In this photo (above), New York master printer Kathy Caraccio (in apron) is discussing the finer points of registration with two of our student helpers (at the University of Richmond), Natsumi Oba and Joelle Francht. You can see that we’ve printed three layers (the third plate with white grid marks is still on the press).
The fourth and final plate, with the small red square detail, bee image and the umbrella structure is printed. The completed print is ready for drying. Note the offset marks from the white grid that was printed from the third plate. In intaglio, color is usually printed "wet on wet because we print on moist paper. So some of the ink layers from the previous plates are lost to offset.This has to be taken into consideration when developing the plates and mixing inks.
All photos in this article were taken by Mark T. Burrell.

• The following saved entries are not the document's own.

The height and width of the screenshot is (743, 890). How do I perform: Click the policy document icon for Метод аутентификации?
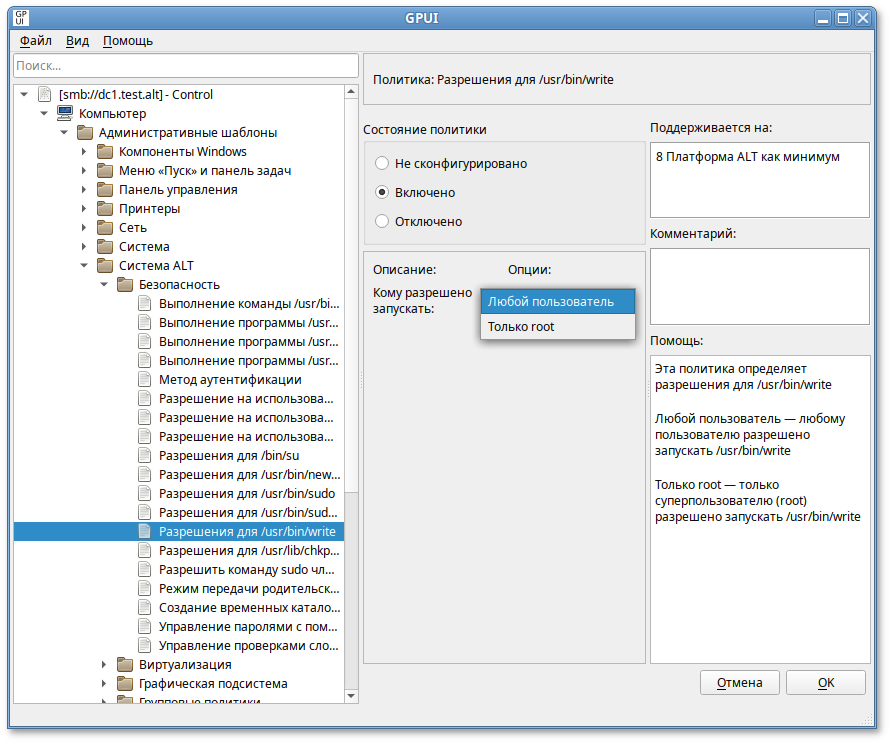coord(145,379)
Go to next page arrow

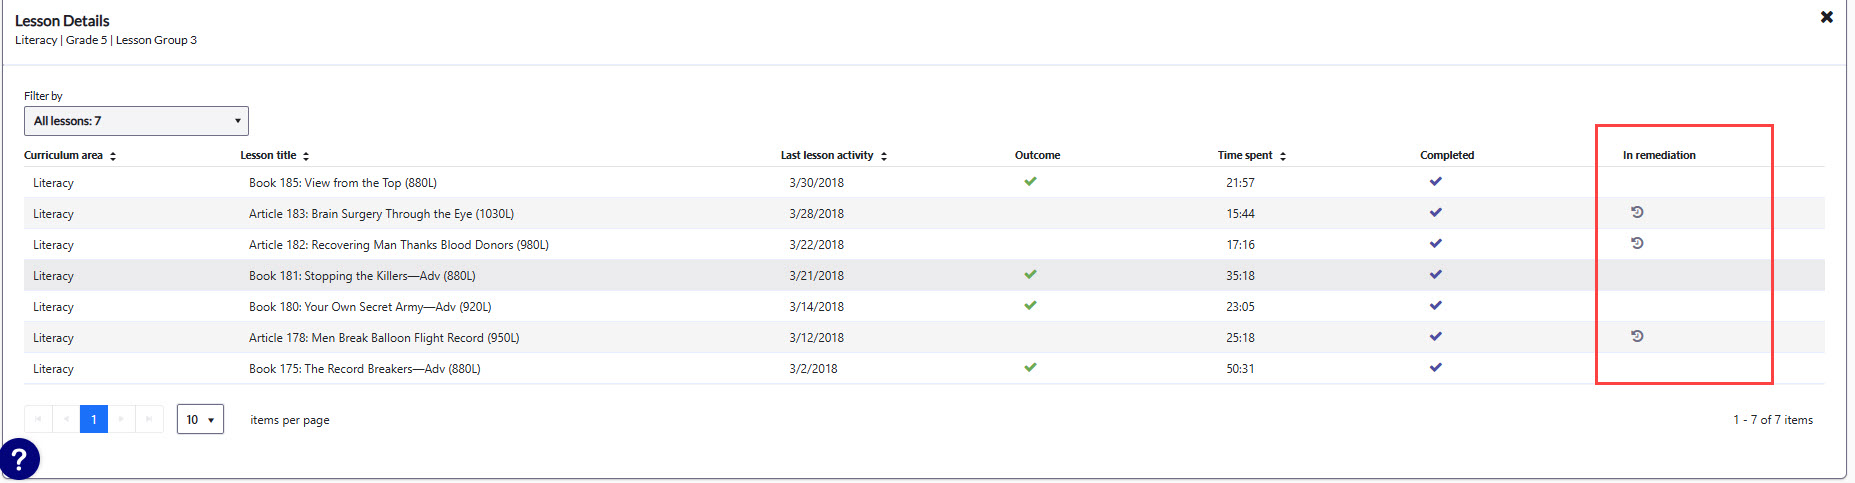pos(121,419)
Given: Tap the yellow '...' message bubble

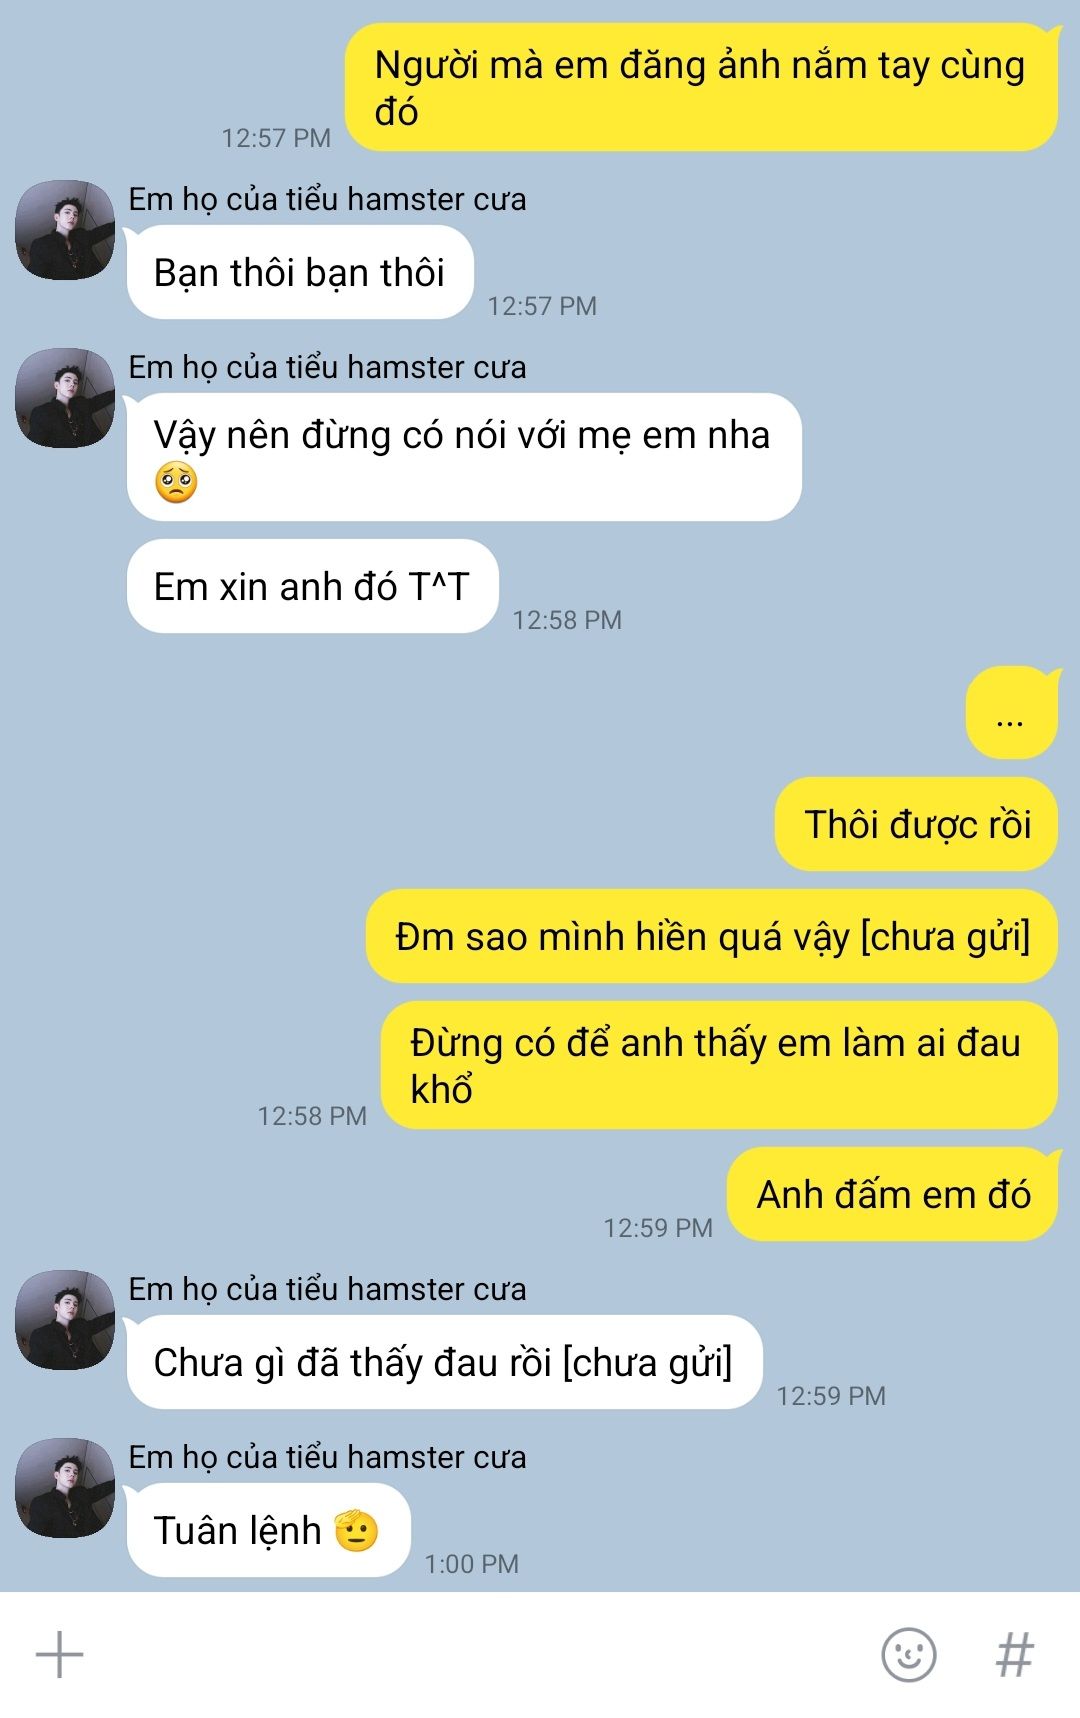Looking at the screenshot, I should (x=1011, y=713).
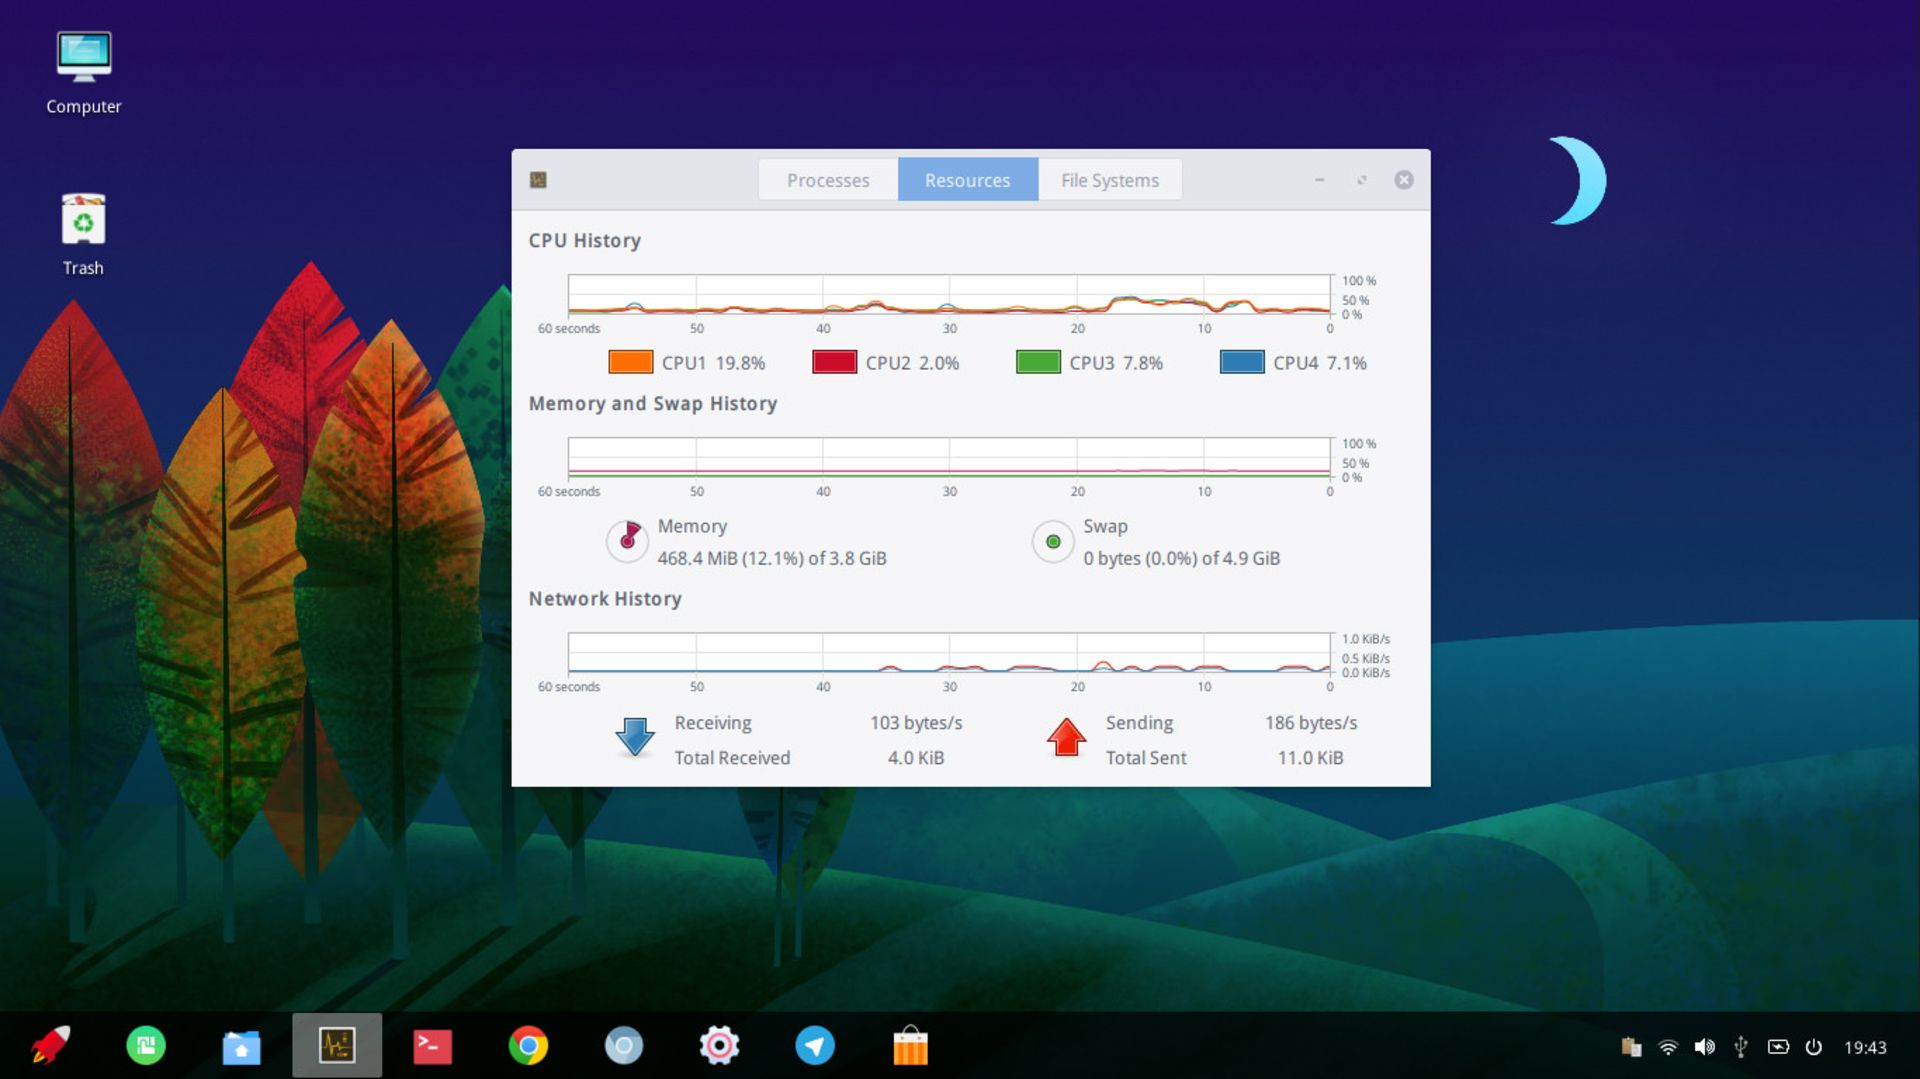Open the system monitor window menu icon
Image resolution: width=1920 pixels, height=1079 pixels.
(538, 180)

A native of Sarajevo, Tanja Softic studied painting at the Academy of Fine Arts (University of Sarajevo) from 1984 to 1988. In 1989 she was awarded a scholarship to Old Dominion University in Norfolk, Virginia, where she received her MFA. After teaching for several years at Rollins College in Winter Park, Florida, in 2000 she joined the University of Richmond’s Department of Art and Art History, where she currently teaches. From 1992 until 1995, she worked on a series of five handmade artists books, using etching and letterpress, that are included in the rare book collections of the New York Public Library, Library of Congress and Boston Public Library.